PROVIDED RECORDS.
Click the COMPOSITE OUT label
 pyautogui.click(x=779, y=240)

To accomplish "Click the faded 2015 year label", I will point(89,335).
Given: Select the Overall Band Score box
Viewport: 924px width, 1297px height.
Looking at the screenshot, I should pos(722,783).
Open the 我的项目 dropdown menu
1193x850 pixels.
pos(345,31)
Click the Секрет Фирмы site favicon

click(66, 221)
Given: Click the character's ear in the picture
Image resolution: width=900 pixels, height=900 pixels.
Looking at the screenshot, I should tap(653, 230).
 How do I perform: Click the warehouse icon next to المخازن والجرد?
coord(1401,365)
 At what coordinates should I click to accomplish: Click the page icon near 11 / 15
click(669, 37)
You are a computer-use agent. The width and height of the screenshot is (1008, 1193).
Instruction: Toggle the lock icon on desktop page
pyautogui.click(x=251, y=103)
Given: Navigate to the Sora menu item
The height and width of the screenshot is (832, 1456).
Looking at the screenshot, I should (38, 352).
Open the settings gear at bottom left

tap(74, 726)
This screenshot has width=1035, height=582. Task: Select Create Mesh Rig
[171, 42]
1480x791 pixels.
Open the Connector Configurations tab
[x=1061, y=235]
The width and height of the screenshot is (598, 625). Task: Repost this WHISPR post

EXERCISE BRIEF.
Reproduce all of the data above with "Choose" substituted for every occurrence of "Select", changing nothing else.

TASK ANSWER.
Click the COMPOSITE OUT label
 pyautogui.click(x=779, y=240)

To accomplish "Click the faded 2015 year label", I will point(89,335).
Given: Choose the Overall Band Score box
Viewport: 924px width, 1297px height.
Looking at the screenshot, I should pos(722,783).
Open the 我的项目 dropdown menu
1193x850 pixels.
pos(345,31)
Click the Секрет Фирмы site favicon

click(66, 221)
Given: Click the character's ear in the picture
Image resolution: width=900 pixels, height=900 pixels.
Looking at the screenshot, I should tap(653, 230).
 How do I perform: Click the warehouse icon next to المخازن والجرد?
coord(1401,365)
 At what coordinates should I click to accomplish: Click the page icon near 11 / 15
click(669, 37)
You are a computer-use agent. The width and height of the screenshot is (1008, 1193).
Instruction: Toggle the lock icon on desktop page
pyautogui.click(x=251, y=103)
Given: Navigate to the Sora menu item
The height and width of the screenshot is (832, 1456).
Looking at the screenshot, I should (38, 352).
Open the settings gear at bottom left

tap(74, 726)
This screenshot has width=1035, height=582. Task: Choose Create Mesh Rig
[171, 42]
1480x791 pixels.
Open the Connector Configurations tab
[x=1061, y=235]
The width and height of the screenshot is (598, 625). Task: Repost this WHISPR post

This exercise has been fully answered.